(CN) - Georgia's highest court on Monday was asked to weigh whether the doctrine of sovereign immunity bars state judges from hearing a challenge to the state's "fetal pain" law.
The law at issue in the underlying lawsuit is a 2012 statute that says because a fetus can experience pain after 20 weeks of gestation, doctors who perform an abortion after that point in a pregnancy can be charged with a felony punishable by up to 10 years in prison.
The only exceptions to the law are in the case of medically-futile pregnancies in which the fetus has congenital or chromosomal defects, or when the mother's life is endangered.
Three Atlanta-area abortion doctors, represented by the American Civil Liberties Union challenged the law in Fulton County court, arguing that a fetus is not viable at 20 weeks, and therefore that in passing the legislation, state lawmakers violated a woman's right to access to abortion of a pre-viable fetus.
In its landmark Roe v. Wade decision in 1973, the U.S. Supreme Court upheld a woman's right to abortion until the time a fetus is viable -- now considered to be about 24 weeks after conception.
The plaintiffs further argued the law violates a woman's right to privacy because it gives district attorneys unlimited access to all abortion patients' medical records.
“ … district attorneys do not have the statutory right to access the medical records of any other patients without any sort of due process,” the doctors' complaint says. “By stripping their medical records of the same level of privacy protections enjoyed by all other patients, the Act causes irreparable harm to Plaintiffs’ patients.”
A Fulton County Superior Court judge blocked the Georgia law from going into effect in January 2013, but in October 2015, a second Fulton County judge, Superior Court Judge Kimberly Esmond Adams, dismissed the doctors' lawsuit and lifted the injunction.
In May 2016 the case was back before Judge Adams because the doctors claimed they never received notice of her decision and therefore missed the 30-deadline to file an appeal.
The plaintiffs asked the judge to vacate her order and reenter it, so that they could appeal it to the Georgia Supreme Court. After the state attorney general's office said it would not oppose such an action, Adams agreed to the plaintiffs' request.
On Monday, Georgia Solicitor General Sarah Warren told the state Supreme Court that a 1991 amendment the Georgia's constitution prohibits lawsuits against the government unless the legislature expressly grants a waiver allowing a lawsuit to go forward.
Warren said because no waiver has been issued in regard to the doctors' lawsuit, they have no standing to pursue their case.
"The people of Georgia meant what they said when they passed the 1991 amendment," Warren said.
Katelyn McCreary, spokeswoman for Georgia Attorney General Christopher Carr declined to comment on the case, but did provide Courthouse News with the office's brief, which states: “The right to privacy does not contain a waiver of sovereign immunity.
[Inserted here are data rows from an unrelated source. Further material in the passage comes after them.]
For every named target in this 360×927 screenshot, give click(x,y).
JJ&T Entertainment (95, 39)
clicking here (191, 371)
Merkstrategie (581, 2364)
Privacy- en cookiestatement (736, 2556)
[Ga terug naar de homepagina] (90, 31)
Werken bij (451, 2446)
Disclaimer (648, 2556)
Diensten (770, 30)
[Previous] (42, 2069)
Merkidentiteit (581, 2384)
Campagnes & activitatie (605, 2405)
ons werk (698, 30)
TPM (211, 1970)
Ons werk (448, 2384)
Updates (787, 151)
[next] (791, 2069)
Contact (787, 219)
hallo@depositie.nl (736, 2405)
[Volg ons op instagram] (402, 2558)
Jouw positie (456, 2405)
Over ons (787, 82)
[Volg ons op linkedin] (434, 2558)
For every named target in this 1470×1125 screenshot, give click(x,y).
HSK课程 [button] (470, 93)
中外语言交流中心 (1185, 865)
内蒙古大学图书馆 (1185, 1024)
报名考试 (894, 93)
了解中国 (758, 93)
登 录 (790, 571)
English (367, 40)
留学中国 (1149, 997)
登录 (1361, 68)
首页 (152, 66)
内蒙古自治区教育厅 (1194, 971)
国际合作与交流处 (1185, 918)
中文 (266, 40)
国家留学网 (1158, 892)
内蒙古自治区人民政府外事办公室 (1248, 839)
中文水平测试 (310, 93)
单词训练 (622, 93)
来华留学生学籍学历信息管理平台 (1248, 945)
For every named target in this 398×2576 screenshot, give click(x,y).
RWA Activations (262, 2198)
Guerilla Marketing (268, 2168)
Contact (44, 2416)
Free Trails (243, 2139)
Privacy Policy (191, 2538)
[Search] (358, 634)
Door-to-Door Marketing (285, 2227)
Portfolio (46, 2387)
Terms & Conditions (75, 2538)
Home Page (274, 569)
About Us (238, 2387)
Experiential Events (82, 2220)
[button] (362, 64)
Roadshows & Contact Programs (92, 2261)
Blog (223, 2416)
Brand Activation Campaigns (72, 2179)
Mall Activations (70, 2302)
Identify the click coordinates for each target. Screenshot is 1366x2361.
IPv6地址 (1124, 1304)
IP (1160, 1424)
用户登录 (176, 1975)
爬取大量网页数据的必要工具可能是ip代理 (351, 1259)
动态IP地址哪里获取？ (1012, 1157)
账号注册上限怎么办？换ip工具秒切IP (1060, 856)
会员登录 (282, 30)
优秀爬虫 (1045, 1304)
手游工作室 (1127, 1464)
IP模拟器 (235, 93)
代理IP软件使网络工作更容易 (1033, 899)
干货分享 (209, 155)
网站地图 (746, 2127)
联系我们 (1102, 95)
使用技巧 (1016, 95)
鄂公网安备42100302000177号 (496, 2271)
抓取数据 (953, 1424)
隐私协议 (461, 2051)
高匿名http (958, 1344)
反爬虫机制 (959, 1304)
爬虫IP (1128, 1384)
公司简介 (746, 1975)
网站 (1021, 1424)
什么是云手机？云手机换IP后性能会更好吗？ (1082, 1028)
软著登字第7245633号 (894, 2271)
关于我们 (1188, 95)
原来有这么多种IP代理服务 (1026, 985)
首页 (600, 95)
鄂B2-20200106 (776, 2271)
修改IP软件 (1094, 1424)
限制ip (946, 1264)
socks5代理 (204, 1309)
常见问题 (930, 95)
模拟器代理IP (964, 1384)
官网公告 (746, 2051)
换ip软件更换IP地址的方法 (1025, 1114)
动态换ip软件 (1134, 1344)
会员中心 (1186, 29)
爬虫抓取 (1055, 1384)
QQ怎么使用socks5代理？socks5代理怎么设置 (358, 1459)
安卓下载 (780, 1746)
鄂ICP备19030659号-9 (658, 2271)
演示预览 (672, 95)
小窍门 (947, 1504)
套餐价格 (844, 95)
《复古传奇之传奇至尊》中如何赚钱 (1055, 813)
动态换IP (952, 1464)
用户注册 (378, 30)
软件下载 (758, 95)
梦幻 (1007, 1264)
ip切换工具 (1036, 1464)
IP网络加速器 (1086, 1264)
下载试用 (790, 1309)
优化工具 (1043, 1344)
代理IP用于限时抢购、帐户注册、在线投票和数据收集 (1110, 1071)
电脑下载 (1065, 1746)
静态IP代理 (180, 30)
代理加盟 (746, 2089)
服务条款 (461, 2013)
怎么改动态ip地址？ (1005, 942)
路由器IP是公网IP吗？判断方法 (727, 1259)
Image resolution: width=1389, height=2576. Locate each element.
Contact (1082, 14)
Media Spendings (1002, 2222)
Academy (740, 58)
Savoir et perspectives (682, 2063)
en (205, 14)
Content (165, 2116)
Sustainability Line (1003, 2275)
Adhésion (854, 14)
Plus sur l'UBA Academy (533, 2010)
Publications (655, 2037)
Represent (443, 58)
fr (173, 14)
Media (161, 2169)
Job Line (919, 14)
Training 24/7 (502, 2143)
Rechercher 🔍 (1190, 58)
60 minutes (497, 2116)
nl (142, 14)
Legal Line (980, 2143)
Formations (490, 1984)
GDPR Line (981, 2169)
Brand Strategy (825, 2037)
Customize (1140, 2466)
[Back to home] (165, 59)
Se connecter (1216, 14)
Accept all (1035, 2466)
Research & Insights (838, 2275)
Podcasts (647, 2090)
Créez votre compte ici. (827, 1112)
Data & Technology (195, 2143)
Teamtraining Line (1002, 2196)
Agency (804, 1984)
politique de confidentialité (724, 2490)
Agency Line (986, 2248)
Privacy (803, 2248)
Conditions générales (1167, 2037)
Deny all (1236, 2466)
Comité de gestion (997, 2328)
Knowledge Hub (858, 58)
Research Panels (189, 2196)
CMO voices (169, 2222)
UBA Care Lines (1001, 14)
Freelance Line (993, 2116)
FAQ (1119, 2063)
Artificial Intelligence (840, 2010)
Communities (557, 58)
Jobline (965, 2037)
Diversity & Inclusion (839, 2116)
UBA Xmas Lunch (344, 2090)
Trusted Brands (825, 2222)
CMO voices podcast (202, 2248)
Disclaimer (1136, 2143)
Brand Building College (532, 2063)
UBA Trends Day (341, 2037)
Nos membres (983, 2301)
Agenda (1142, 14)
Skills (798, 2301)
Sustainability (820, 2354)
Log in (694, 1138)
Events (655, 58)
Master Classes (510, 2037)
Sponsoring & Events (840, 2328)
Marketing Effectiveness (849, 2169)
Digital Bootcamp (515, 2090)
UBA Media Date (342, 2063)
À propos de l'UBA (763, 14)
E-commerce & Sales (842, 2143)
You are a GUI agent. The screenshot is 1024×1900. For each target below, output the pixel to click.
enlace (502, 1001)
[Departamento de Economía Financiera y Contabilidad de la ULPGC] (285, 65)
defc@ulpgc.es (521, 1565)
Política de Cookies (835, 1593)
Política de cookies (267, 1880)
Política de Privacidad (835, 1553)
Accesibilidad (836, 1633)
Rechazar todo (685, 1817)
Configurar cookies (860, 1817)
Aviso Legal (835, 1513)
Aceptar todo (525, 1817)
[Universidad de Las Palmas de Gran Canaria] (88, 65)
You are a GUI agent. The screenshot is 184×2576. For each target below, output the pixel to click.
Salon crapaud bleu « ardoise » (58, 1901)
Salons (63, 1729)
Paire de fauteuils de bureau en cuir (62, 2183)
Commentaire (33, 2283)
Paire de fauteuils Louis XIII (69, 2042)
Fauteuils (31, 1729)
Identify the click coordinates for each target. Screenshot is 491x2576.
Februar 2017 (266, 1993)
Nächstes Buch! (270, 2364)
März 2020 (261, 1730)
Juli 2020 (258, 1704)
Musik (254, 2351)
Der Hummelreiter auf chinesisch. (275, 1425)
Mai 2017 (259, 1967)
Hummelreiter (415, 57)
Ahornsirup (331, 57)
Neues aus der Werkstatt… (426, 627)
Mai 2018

Nor does the Judicial Review Clause or the Separation of Powers Clause of the Georgia Constitution. Those facts are dispositive of this case.”
But Don Samuel, one of three attorneys representing the plaintiffs on behalf of the ACLU, said “Our position is that the sovereign immunity clause in the Georgia Constitution does not apply when enforcing constitutional rights. If what the state is saying is correct, then we’re being deprived of the right to enforce the Bill of Rights.”
“If the state prevails, we will be the only state in the country that has a prohibition on enjoining constitutional violations,” Samuel said.
During oral arguments on Monday, Justice David Nahmias asked whether the ACLU attorneys could get around the issue of sovereign immunity by simply suing government officials in their personal, rather than official capacities.
Samuel said the state's position has been that those lawsuits are also barred.
He told Nahmais that if the court ruled otherwise, and that allowed the doctors' lawsuit to proceed, "We can live with that."
Samuel told Courthouse News a decision on the issue of sovereign immunity is expected in late March.
“If they rule we can sue the state, then we’ll go back to Superior Court and litigate the case,” he said.
The plaintiffs seek declaratory and injunctive relief.
Also representing the plaintiffs are Susan Camp and Alexa Kolbi-Molinas.
Two state Supreme Court justices have recused themselves from the case on the grounds that they previously served as solicitor general. They are Justices Britt Grant and Nels Peterson.
They have been replaced on the panel by Cobb County Superior Court Judge Ann Harris and Chatham County Superior Court Judge Penny Haas Freesemann.